* **Problem statement**
Your answer should be the full set of entries, given again without alteration.

(Collected data)
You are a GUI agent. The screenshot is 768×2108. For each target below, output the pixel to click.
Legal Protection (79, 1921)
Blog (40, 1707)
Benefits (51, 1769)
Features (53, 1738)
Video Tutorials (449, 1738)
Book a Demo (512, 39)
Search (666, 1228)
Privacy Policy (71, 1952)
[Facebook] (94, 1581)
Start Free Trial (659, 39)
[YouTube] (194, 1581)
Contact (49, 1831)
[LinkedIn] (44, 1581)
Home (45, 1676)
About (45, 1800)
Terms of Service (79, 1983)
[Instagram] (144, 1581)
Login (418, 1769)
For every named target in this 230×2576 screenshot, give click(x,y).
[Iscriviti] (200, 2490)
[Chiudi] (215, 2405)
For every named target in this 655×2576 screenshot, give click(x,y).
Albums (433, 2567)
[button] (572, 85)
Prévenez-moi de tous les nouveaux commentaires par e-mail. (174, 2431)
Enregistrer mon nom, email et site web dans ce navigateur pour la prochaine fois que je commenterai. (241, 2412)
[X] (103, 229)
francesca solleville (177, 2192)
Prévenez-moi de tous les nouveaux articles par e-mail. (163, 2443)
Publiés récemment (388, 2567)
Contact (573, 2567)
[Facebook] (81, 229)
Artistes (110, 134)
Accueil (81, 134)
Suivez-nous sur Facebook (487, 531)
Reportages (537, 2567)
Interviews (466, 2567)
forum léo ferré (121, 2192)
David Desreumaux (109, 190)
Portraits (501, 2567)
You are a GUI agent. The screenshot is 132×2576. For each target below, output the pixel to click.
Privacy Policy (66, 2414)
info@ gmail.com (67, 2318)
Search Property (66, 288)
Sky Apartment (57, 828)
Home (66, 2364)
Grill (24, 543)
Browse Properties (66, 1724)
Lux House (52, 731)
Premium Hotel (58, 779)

* **Exercise response**
You are a GUI agent. The screenshot is 768×2108. For each target below, output the pixel to click.
Legal Protection (79, 1921)
Blog (40, 1707)
Benefits (51, 1769)
Features (53, 1738)
Video Tutorials (449, 1738)
Book a Demo (512, 39)
Search (666, 1228)
Privacy Policy (71, 1952)
[Facebook] (94, 1581)
Start Free Trial (659, 39)
[YouTube] (194, 1581)
Contact (49, 1831)
[LinkedIn] (44, 1581)
Home (45, 1676)
About (45, 1800)
Terms of Service (79, 1983)
[Instagram] (144, 1581)
Login (418, 1769)
For every named target in this 230×2576 screenshot, give click(x,y).
[Iscriviti] (200, 2490)
[Chiudi] (215, 2405)
For every named target in this 655×2576 screenshot, give click(x,y).
Albums (433, 2567)
[button] (572, 85)
Prévenez-moi de tous les nouveaux commentaires par e-mail. (174, 2431)
Enregistrer mon nom, email et site web dans ce navigateur pour la prochaine fois que je commenterai. (241, 2412)
[X] (103, 229)
francesca solleville (177, 2192)
Prévenez-moi de tous les nouveaux articles par e-mail. (163, 2443)
Publiés récemment (388, 2567)
Contact (573, 2567)
[Facebook] (81, 229)
Artistes (110, 134)
Accueil (81, 134)
Suivez-nous sur Facebook (487, 531)
Reportages (537, 2567)
Interviews (466, 2567)
forum léo ferré (121, 2192)
David Desreumaux (109, 190)
Portraits (501, 2567)
You are a GUI agent. The screenshot is 132×2576. For each target below, output the pixel to click.
Privacy Policy (66, 2414)
info@ gmail.com (67, 2318)
Search Property (66, 288)
Sky Apartment (57, 828)
Home (66, 2364)
Grill (24, 543)
Browse Properties (66, 1724)
Lux House (52, 731)
Premium Hotel (58, 779)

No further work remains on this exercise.